Referendum, l’Agcom bacchetta Rai e La7: troppo spazio al “sì”. FI: «Elezioni falsate da falsari»

venerdì 18 Settembre 17:32 - di Redazione
Agcom

Stalla chiusa a buoi scappati. Si potrebbe sintetizzare così la delibera con cui l’Agcom ha ordinato ai tg e alle reti Rai di garantire un’«informazione equilibrata» nonché l’«effettivo e rigoroso rispetto» del pluralismo politico. Una vera e propria bacchettata al servizio pubblico radiotelevisivo, accusato di far propaganda al governo sovrapponendo in tv leader della maggioranza, premier e ministri. Secondo l’Autorità presieduta da Angelo Cardani bisogna cambiare registro. Occorre cioè distinguere puntualmente «l’esercizio delle funzioni istituzionali» e dall’«attività politica in capo agli esponenti del governo». No, insomma, a «sovraesposizioni ingiustificate».

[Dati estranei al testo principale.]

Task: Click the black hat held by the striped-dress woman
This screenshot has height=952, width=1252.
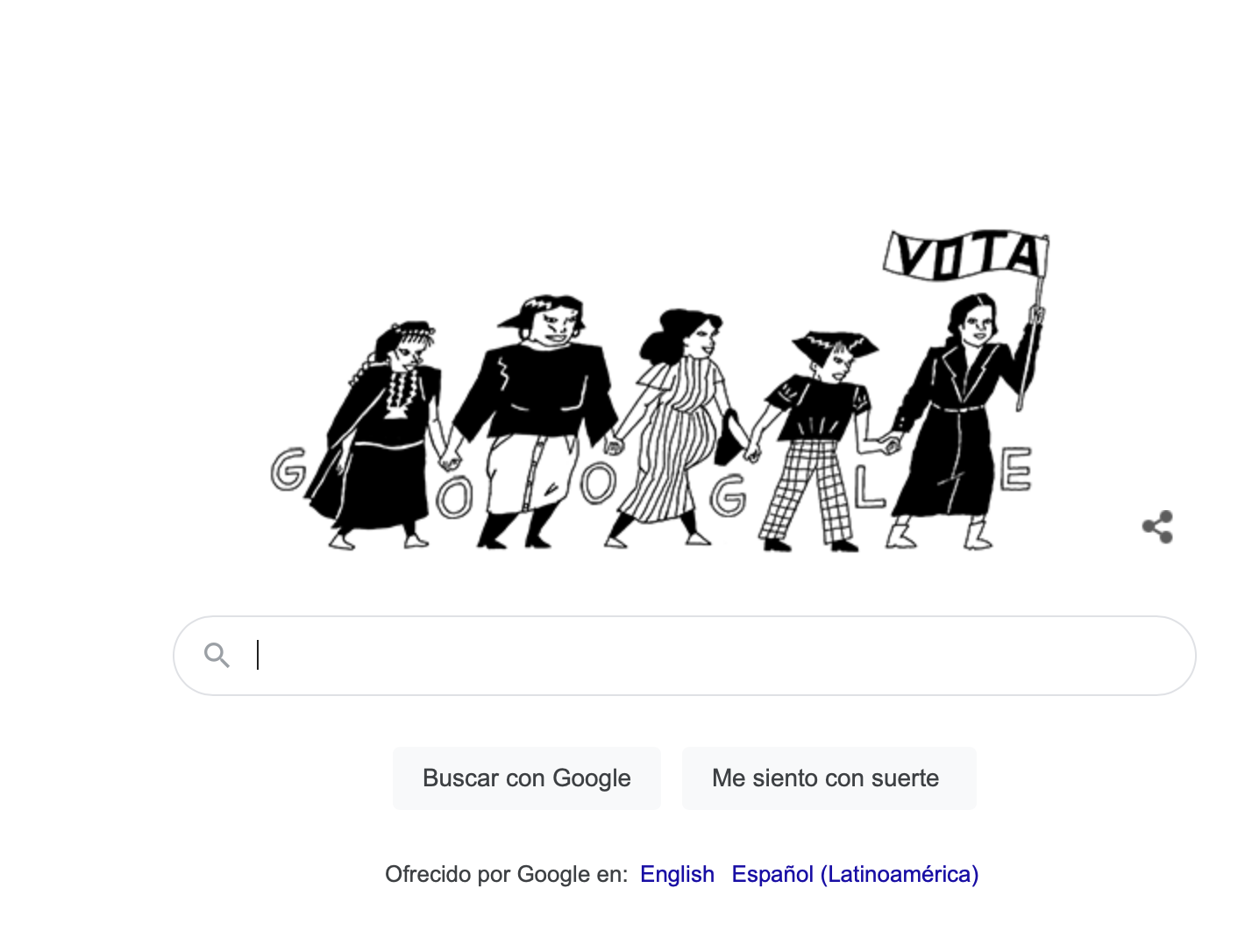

L’Agcom: «Violato il pluralismo politico»

La violazione del pluralismo è sempre grave, ma in campagna elettorale è intollerabile. Il periodo analizzato è quello 6-13 settembre. Nel dettaglio, l’Agcom ha rilevato che il tempo concesso al governo-maggioranza è pari al 47,59 per cento sul Tg1, al 26,20 sul Tg2, al 37,95 sul Tg3 e addirittura al 62,60 su Rainews. Tali dati, come si legge nella delibera, vanno intesi al netto del referendum sul taglio del numero dei parlamentari. In quel caso, infatti, la percentuale di tempo concesso al governo-maggioranza sale rispettivamente al 55,18, 34,80, 42,68 e 68,80. Ovviamente, scatteranno le sanzioni in caso di mancata ottemperanza. La lesione politica, tuttavia, resta in tutta la sua evidenza.

L’azzurro Mulè: «Troppo tardi»

Con la Rai (e Sky), nel mirino di Agcom è finita anche La7. Soprattutto per il referendum. L’Autorità ha infatti riscontrato un «forte squilibrio tra le posizioni favorevoli e contrarie» nei programmi: 51,9 per cento per il “” e 40,6 per il “no“. Immediate le reazioni politiche. «È arrivata l’AgCom a stabilire quanto denunciato da Forza Italia: la campagna per il referendum è stata falsata da dei falsari», ha dichiarato Giorgio Mulè. Anche il senatore “azzurro” ha rilevato l’inutilità “politica” del richiamo dell’Autorità di Cardani. «Peccato – ha concluso – che manchi un giorno al voto e si sa fin troppo bene che l‘opinione pubblica non si indirizza e non si informa in sole 24 ore».